Copy everything in the forum thread from "## philhaney (Apr" down to "will go out...", replacing "shower" with "bathtub".

■ **Text for analysis**
——————————
# What? What's the problem?



## len (Apr 13, 2010)

My brother sent me these. No idea where he got them.


----------



## ScottT (Apr 13, 2010)

Looks like something out of the Dodgy Technicians FB group...


----------



## Parker (Apr 13, 2010)

I looked at the motion light pic twice before i realized that it was in a shower!
those are CLASSIC!


----------



## MPowers (Apr 13, 2010)

Not sure just where these originated. They have been making the rounds of several forums.

Michael Powers, Project Manager, ETCP Certified Rigger-Theatre
Central Lighting & Equipment, Des Moines Iowa Central Lighting & Equipment


----------



## Theresa (Apr 14, 2010)

In a similar vein:
There, I Fixed It - Epic Kludge Photos

http://www.thisoldhouse.com/toh/photos/0,,1220600,00.html


----------



## avkid (Apr 14, 2010)

"Those breakers just kept flipping, so we got rid of them!"


----------



## marshmolly123 (Apr 15, 2010)

I'm pretty sure I recognize #2 from thereifixedit.com....


----------



## shiben (Apr 15, 2010)

Anyone want to cue me in on whats wrong? I dont see any major issues...


----------



## philhaney (Apr 15, 2010)

shiben said:


> Anyone want to cue me in on whats wrong? I dont see any major issues...



Well, at least if you fall asleep in the shower, the lights will go out...


----------



## Les (Apr 15, 2010)

And at least the fixture is rated for wet locations! hah


----------



## MarshallPope (Apr 15, 2010)

And I'm sure it would wake you up in the mornings - - step in the shower and -flash- two lightbulbs are shining in your face.


----------



## Cashwalker (Apr 20, 2010)

Someone posted thereifixedit.com, and I've been stuck there since yesterday....

We've all seen the jury-rigged extension cables terminated in 2-gang metal boxes... but how about an Altoids tin?

Electrocution: Now Available In Mint! - There, I Fixed It - Epic Kludge Photos

Edit - 
This picture should go in the Knife switch thread

http://thereifixedit.com/2009/12/20/in-case-of-power-surge-turn-to-huh/


----------



## punktech (Apr 26, 2010)
——————————
■ **Data**

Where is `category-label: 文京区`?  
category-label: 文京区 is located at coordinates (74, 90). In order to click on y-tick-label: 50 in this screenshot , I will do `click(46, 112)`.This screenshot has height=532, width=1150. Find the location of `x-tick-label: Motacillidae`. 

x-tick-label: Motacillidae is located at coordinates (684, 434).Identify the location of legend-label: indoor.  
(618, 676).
——————————
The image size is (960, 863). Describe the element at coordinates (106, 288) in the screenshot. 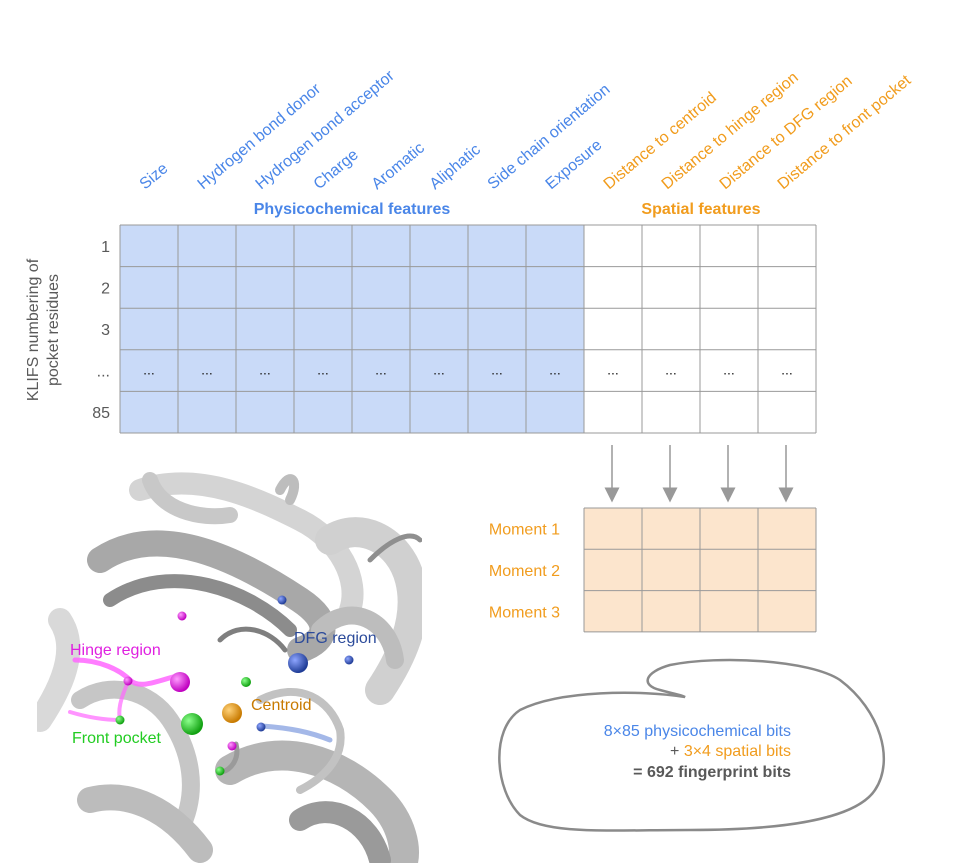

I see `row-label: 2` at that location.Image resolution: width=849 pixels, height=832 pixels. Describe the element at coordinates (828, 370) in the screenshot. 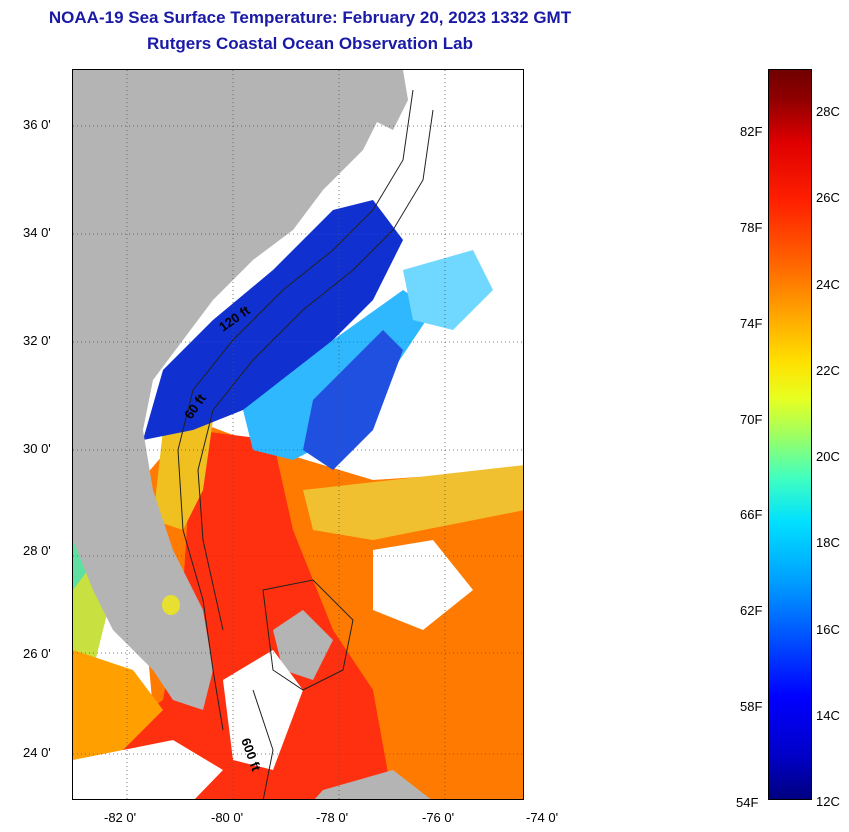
——————————
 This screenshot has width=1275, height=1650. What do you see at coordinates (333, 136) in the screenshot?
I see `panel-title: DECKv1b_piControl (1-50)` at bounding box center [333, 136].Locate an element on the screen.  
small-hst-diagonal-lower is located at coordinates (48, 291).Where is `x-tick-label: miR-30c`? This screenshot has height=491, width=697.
——————————
■ **Written response**
## philhaney (Apr 15, 2010)

shiben said:


> Anyone want to cue me in on whats wrong? I dont see any major issues...



Well, at least if you fall asleep in the bathtub, the lights will go out...